For some mice, life produces anxiety—where to nest, which bag of chips to chew through, how to escape human detection. To cope with such crippling panic, these mice groom themselves so thoroughly and frequently that they lick off their fur. These rodents develop bald patches and sores over their bodies. Even in pain, the mouse licks and licks.

Researchers, led by 2007 Nobel prize winner for medicine, Mario Capecchi, found that with a bone marrow transplant, the mice stop their obsessive-compulsive behaviors and live normal lives. Capecchi says this shows a strong connection between the immune system and mental illness.

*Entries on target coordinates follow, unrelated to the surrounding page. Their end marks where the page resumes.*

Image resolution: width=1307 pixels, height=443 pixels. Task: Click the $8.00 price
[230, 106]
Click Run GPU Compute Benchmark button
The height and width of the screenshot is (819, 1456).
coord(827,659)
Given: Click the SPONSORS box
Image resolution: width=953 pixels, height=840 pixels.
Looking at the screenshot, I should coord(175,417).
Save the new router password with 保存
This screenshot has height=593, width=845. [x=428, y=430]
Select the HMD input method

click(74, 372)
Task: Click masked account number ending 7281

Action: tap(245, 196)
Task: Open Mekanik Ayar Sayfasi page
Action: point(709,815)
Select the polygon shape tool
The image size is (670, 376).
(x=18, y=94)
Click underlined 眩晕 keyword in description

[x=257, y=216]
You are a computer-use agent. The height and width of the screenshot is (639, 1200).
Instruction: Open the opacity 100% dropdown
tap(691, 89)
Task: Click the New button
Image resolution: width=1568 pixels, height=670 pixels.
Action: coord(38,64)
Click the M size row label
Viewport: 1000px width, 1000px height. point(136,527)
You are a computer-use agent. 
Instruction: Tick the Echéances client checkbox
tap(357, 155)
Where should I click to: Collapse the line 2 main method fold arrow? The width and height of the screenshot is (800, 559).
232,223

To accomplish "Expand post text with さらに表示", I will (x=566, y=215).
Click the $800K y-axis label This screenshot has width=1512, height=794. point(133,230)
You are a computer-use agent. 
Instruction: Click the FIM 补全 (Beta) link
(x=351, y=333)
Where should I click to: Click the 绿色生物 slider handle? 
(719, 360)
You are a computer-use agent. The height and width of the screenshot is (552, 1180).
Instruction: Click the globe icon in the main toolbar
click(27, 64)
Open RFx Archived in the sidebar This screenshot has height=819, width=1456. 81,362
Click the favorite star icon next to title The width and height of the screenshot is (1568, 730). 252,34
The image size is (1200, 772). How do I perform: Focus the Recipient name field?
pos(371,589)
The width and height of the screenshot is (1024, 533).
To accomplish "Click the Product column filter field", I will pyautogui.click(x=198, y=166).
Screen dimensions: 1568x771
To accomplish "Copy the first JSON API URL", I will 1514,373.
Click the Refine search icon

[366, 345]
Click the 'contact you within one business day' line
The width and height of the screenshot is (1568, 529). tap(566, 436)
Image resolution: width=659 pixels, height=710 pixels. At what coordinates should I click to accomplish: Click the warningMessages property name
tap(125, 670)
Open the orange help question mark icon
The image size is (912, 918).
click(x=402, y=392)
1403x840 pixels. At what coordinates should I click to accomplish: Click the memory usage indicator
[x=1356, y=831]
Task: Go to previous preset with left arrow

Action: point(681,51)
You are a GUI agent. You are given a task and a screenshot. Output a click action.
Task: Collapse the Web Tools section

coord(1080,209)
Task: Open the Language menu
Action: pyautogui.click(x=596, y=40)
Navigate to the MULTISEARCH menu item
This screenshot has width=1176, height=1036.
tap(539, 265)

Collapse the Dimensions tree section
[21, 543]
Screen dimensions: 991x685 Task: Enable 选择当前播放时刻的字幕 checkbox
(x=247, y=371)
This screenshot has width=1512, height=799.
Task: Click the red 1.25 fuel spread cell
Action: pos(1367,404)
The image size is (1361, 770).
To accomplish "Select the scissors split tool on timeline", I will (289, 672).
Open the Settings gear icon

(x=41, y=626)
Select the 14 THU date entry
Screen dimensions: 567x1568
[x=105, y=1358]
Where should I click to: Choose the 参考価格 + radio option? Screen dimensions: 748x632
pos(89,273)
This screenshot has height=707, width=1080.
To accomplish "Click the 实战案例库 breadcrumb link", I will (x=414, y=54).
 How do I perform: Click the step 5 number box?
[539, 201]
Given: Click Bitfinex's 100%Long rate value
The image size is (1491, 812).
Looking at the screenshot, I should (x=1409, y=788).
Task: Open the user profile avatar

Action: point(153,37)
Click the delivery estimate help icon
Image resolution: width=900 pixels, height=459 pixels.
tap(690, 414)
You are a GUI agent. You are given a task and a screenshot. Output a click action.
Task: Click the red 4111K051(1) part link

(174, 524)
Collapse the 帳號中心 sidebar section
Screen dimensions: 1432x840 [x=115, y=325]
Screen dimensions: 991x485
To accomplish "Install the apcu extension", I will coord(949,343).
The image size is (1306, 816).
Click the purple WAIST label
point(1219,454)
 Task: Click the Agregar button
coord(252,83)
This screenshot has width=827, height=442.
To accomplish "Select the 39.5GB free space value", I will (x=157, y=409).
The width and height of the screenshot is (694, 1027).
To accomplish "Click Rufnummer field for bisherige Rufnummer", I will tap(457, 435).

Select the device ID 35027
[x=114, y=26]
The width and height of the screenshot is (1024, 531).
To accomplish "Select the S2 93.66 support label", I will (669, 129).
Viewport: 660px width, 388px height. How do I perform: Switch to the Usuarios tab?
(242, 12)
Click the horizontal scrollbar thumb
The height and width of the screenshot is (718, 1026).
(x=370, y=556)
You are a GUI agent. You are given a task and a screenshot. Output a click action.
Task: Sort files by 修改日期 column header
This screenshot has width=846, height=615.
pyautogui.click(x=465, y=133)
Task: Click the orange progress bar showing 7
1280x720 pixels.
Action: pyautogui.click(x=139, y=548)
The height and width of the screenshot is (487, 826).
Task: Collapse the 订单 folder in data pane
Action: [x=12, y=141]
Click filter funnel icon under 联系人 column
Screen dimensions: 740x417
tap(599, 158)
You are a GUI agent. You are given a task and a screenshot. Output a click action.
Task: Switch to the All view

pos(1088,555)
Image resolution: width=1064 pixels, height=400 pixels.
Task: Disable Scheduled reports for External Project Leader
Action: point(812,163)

Capecchi bred the mice with a mutation Hoxb8, giving them the equivalent of human OCD. Hoxb8 originates in microglia, which are immune cells. Most would assume that neurologic cells would control behavioral ticks and the group was surprised to learn otherwise. The mutant mice also had 15 percent fewer Hoxb8 than regular mice. To examine Hoxb8's effect, the researchers injected bone marrow from mice with mutant Hoxb8 mice into healthy mice. The healthy mice began licking themselves compulsively, pulling out their fur and creating sores. In turn, the researchers injected the mutant mice with healthy bone marrow, and these mice became non-obsessive.

Even though bone marrow transplants possess too many risks to make it a viable treatment for OCD, Capecchi says this understanding might help researchers develop drugs that regulate microglia—perhaps providing better treatments for OCD.